Valuation practices will continue to be the subject of disputes. Particularly in times of economic disruption and market volatility, buyers and sellers are more likely to have substantial differences of opinions on valuation, which often lead to the use of earn-outs and resulting post-closing disputes. Use of a cost basis for recently acquired assets may also lead to disputes regarding valuation, because using cost alone may be incompatible with the concept of fair value, which should take into account recent changed circumstances. We also expect increased scrutiny on valuations in connection with Manager/GP-led secondary transactions where the Manager/GP is often conflicted by virtue on being on both sides of the transaction.
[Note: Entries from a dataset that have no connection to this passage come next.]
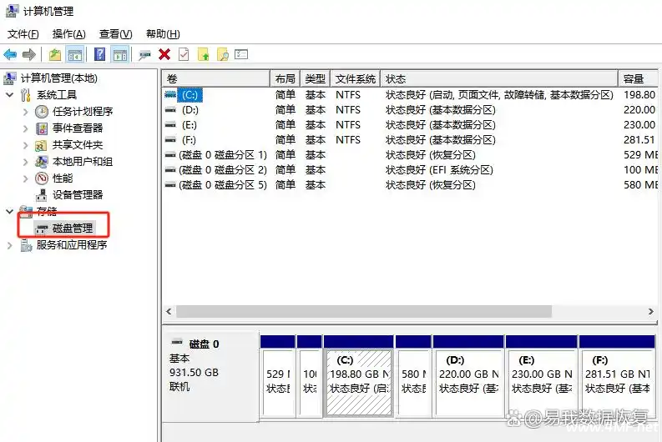The image size is (662, 442).
Task: Open the 查看(V) menu
Action: [x=115, y=34]
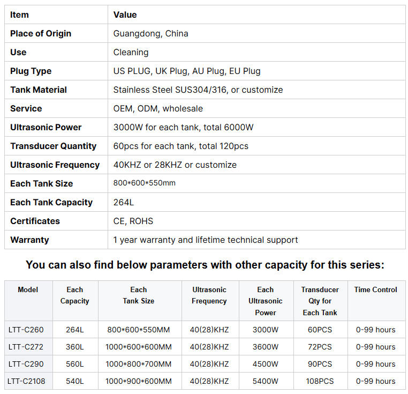Select the "Guangdong, China" value cell
The width and height of the screenshot is (408, 394).
[x=150, y=33]
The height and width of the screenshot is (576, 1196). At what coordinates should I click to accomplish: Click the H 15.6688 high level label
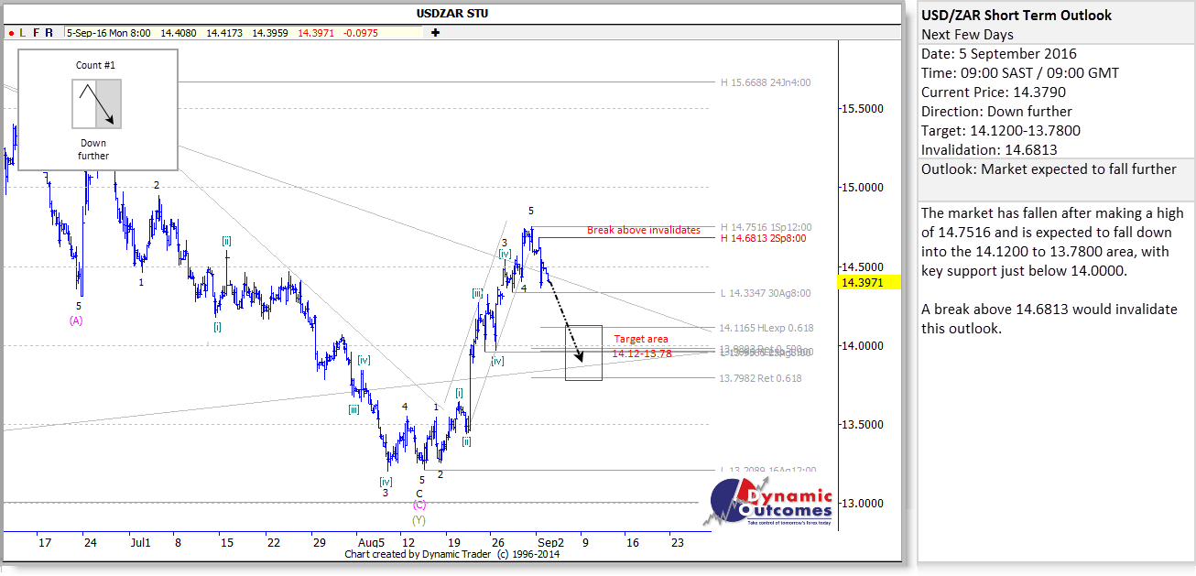tap(765, 82)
From a regulatory perspective, valuation is a perennial SEC priority for private fund managers, and this year will be no different. The SEC Division of Examinations’ June 2020 Risk Alert for private fund managers (and a later risk alert) noted common adviser deficiencies in valuing assets in accordance with stated valuation processes or as disclosed to clients, potentially leading to inflated fees and carried interest. With the SEC’s recent adoption of a new regulatory framework for valuation practices for registered funds and BDCs, the SEC may want to test and validate compliance with the new principles. The SEC has also shown over the last year (see here and here) that it will pursue enforcement actions focused on valuation against credit managers, as well as private equity fund managers. Fund sponsors should be prepared for SEC investigations or enforcement actions related to the valuation of portfolio companies (particularly when interim values are used in fundraising) as well as follow-on inquiries from or disputes with unsatisfied fund investors.